Believe it or not, the world’s most viewed photograph was created on a whim.
You may not recognize the image by its name, “Bliss,” but you’ll know it when you see it. Viewed by over a billion people since it became Windows XP’s default desktop image, “Bliss” has long been the subject of speculation as many doubted that such a “perfect” hillside could exist beyond Photoshop.
With Microsoft’s recent abandonment of Windows XP on April 8 came another announcement: not only was the “Bliss” photograph a real location in California, but it was also created by Charles O’Rear on a Mamiya RZ67 medium format camera and he hadn’t altered it in the least. In homage to O’Rear’s legacy, Microsoft created this video revealing the story behind that iconic hillside:
January 1996 found O’Rear driving through the Californian countryside en route to visit his girlfriend (now wife) just after a storm. Somewhere along that winding country road, he noticed a spectacularly green hillside begging to be photographed. He obliged, pulling over and setting up his camera while the clouds rolled in. He created four frames that day and then packed away his gear and continued his drive, concluding, “I think that was pretty nice.”
Apparently, Microsoft heartily agreed.
Shortly after O’Rear submitted the best of those four photographs to Corbis, an image licensing service founded by Bill Gates, Microsoft offered him one of the largest amounts ever paid for a single photograph. In fact, they offered so much that O’Rear wasn’t able to mail the original to Microsoft and instead had to fly to their headquarters to deliver it personally.
Since then, O’Rear has seen his photo everywhere, even places like the White House’s situation room and the Kremlin, and regrets having accepted a flat payment for the image instead of arranging a deal that would allow him to benefit from the image’s rampant public exposure.
“It was not a royalty type of situation,” O’Rear told Australia’s Sydney Morning Herald. “I should’ve negotiated a [better] deal and said, ‘Just give me a fraction of a cent for every time it’s seen and that would’ve been a nice arrangement.”
Microsoft did boost the green of the grass and cropped the image to optimal screen size, but beyond that, O’Rear insists that “Bliss” is an unaltered image.
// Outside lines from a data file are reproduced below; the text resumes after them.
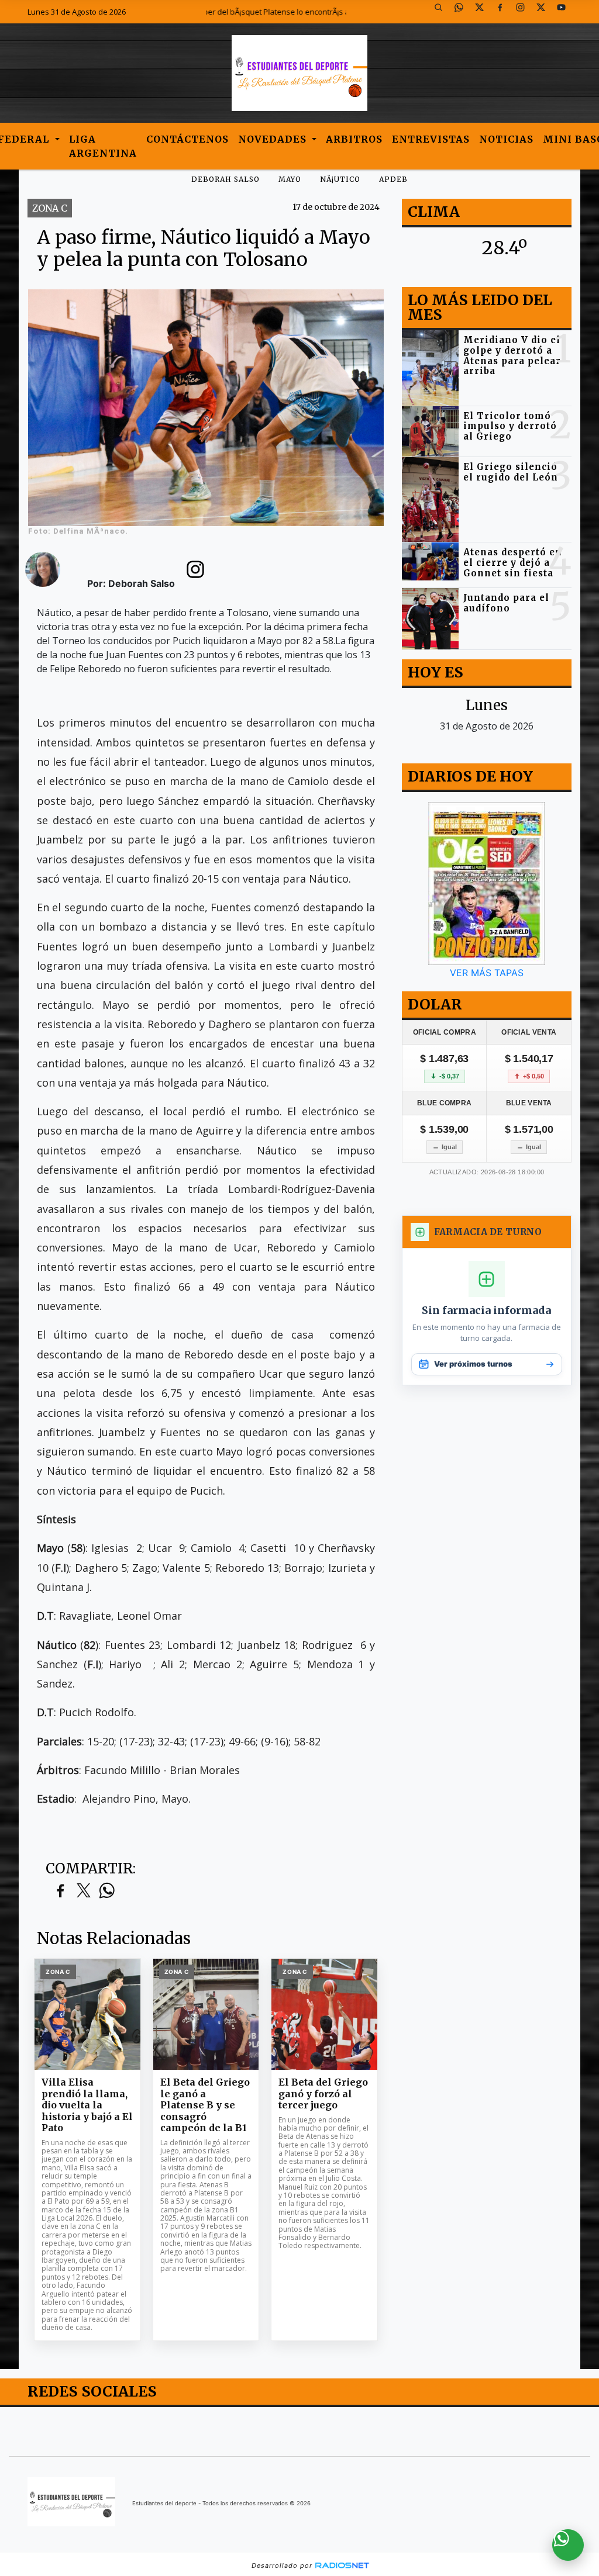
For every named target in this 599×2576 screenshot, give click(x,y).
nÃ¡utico (340, 179)
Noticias (506, 139)
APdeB (393, 179)
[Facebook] (504, 12)
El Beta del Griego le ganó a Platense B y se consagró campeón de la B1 (205, 2105)
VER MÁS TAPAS (487, 972)
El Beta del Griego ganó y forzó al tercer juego (323, 2094)
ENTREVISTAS (431, 139)
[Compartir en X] (83, 1891)
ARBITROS (354, 139)
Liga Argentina (103, 146)
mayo (289, 179)
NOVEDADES (273, 139)
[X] (484, 12)
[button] (443, 12)
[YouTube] (566, 12)
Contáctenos (187, 139)
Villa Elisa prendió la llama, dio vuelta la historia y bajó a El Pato (87, 2105)
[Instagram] (525, 12)
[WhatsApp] (463, 12)
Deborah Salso (225, 179)
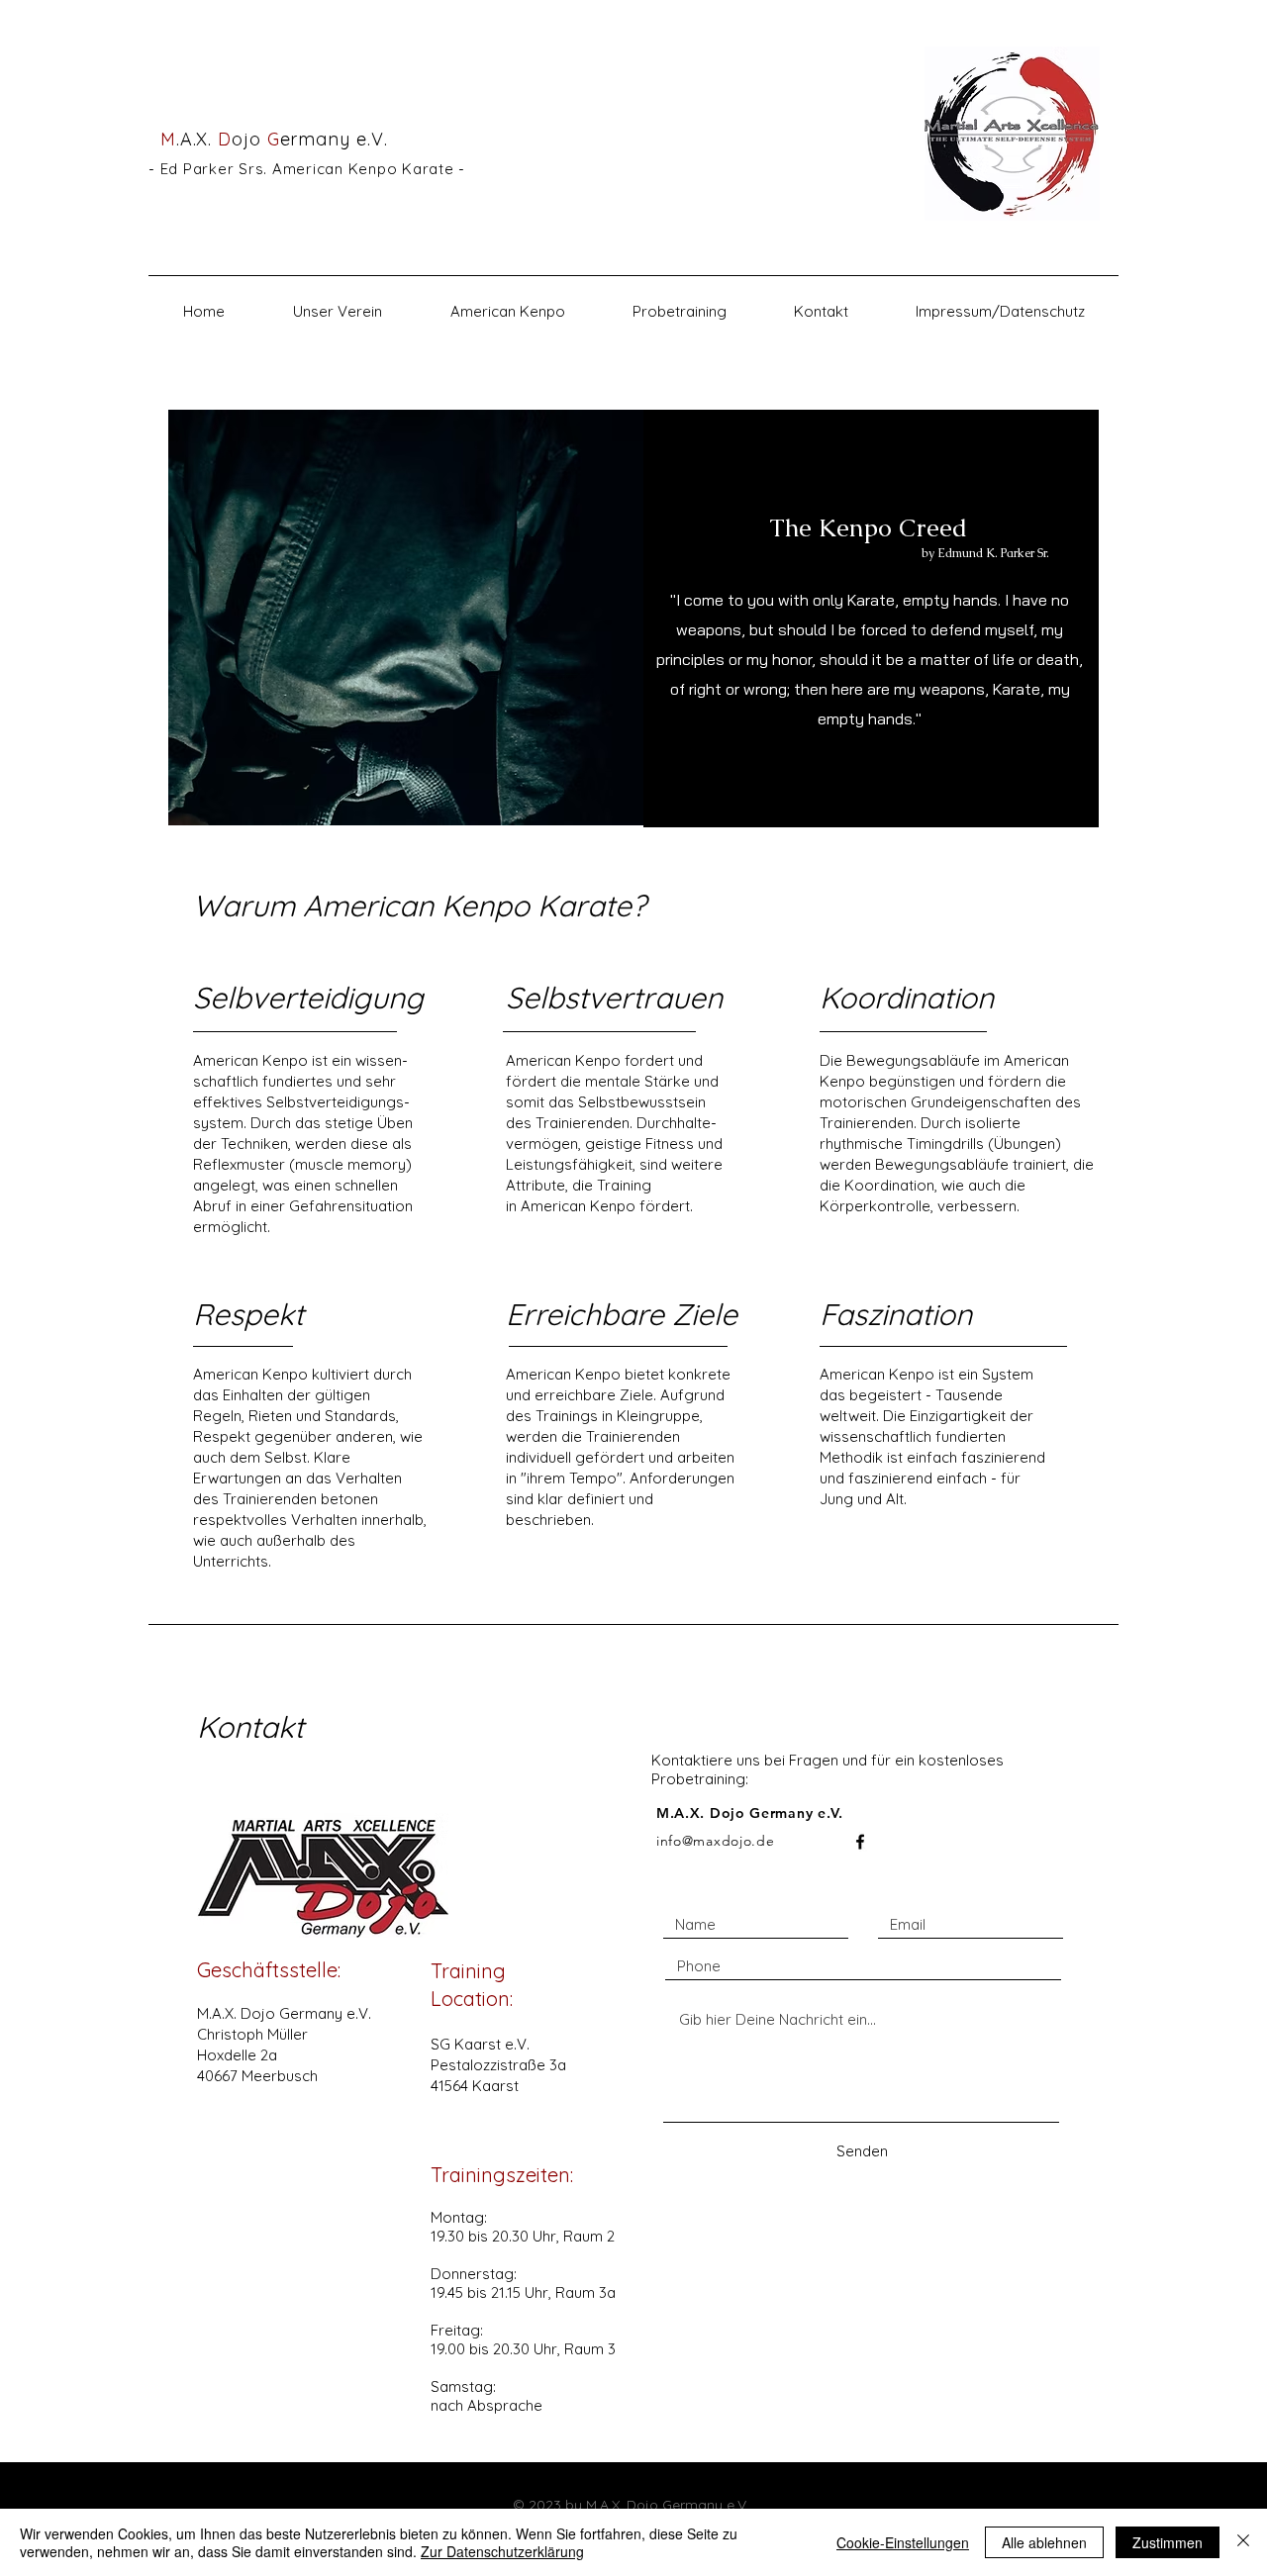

“On film, what you see is what you get,” he says. “There was nothing unusual. I used a film that had more brilliant colors—the Fuji film—at that time and the lenses of the RZ67 were just remarkable. The size of the camera and film together made the difference and I think helped the Bliss photograph stand out even more. I think if I’d have shot it with 35mm, it would not have nearly the same effect.”
O’Rear enjoyed a successful career shooting assignments for National Geographic, the Los Angeles Times, and other well-respected publications, but strangely enough, it’s an image taken on a whim that he will be remembered by.